To conclude, the study reveals the complex safety perceptions within construction sites, emphasizing the significance of sociodemographic factors and customized approaches to improve safety compliance. The robust correlations and reliable factors identified indicate their potential for enhancing future safety models. However, challenges in model confirmation persist, underscoring the necessity for further research and refinement in construction site safety.

6. Conclusions

• The analysis revealed nuanced differences in safety climate factor perceptions between PB and GB responders. Traffic Operation scored highest at 3.69, indicating decent safety standards, while Maintenance and Management rated lowest at 3.38, signalling areas for improvement. General Site received a rating of 3.43, showing marginal satisfaction and slight disparity with the lowest-rated aspects and slightly lower than Staff Training (3.55).

• Sociodemographic factors significantly influenced safety perceptions, including age, experience, job roles, education, and representative sides. These differences pinpoint specific areas in construction sites needing targeted interventions. Tailored strategies considering these factors should be implemented for uniform safety adherence.

• In the correlation analysis, the GB group demonstrated stronger positive correlations (0.424 to 0.851) among extracted factors, indicating a better understanding of safety factors compared to PB group (average correlation 0.48). The comparison of observed and extracted data underscored complex interactions within safety factors. Positive correlations (0.625 to 0.955) between general traffic and within-site factors were consistent for both groups, reflecting shared understanding. Extracted factors exhibited robust associations (0.923 to 0.96), confirming their reliability in explaining patterns.

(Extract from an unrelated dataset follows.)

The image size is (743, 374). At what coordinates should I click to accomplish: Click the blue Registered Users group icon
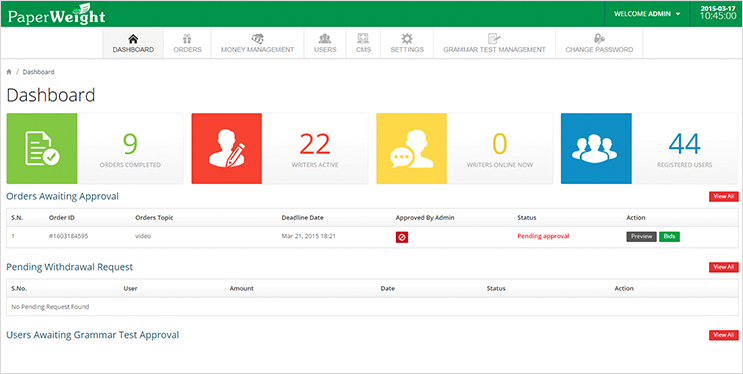[x=596, y=148]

• The Confirmatory Factor Analysis (CFA) faced challenges in confirming EFA groupings, with certain variables being excluded due to their insignificant contributions. Modes were developed shows strong association between the observed variables and the latent variables. However, some validation criteria were not fulfilled. Further research with expanded sample size and varied model structures is essential.

Ethical Statement

Verbal informed consent was obtained from all subjects before participating in this study.

Disclosure statement

No potential conflict of interest was reported by the author(s).

Additional information

Funding

This work was supported by the I personally funded my work.

Notes on contributors

Lina Shbeeb

Lina I. Shbeeb -Associate Professor in the civil engineering department at Hussein Technical University - was born in Nablus, Palestine, in 1962. She received a B.Sc. degree in civil engineering from the University of Jordan (1985) and an M.Sc. in traffic and highway engineering from the University of Jordan (1993). She had a Ph.D. in traffic planning and engineering from Lund University, Sweden (2000). She is a senior traffic and transport engineer with over 38 years of experience in traffic and transportation engineering, serving in public and private sectors, including 23 years in academia. She served as minister of transport (2013-2015) in the Jordan government and a dean of engineering at Al-Ahlyya Amman University (2017-2018) and Dean of basic and social sciences at Hussein Technical University (2019-2022). Research interests include traffic safety, traffic analysis and operation, pavement management, public transport planning and operation, transportation economics, and intelligent transportation systems. An active member in professional institutes. She is the co-founder and the CEO of Enrich, an engineering consultancy.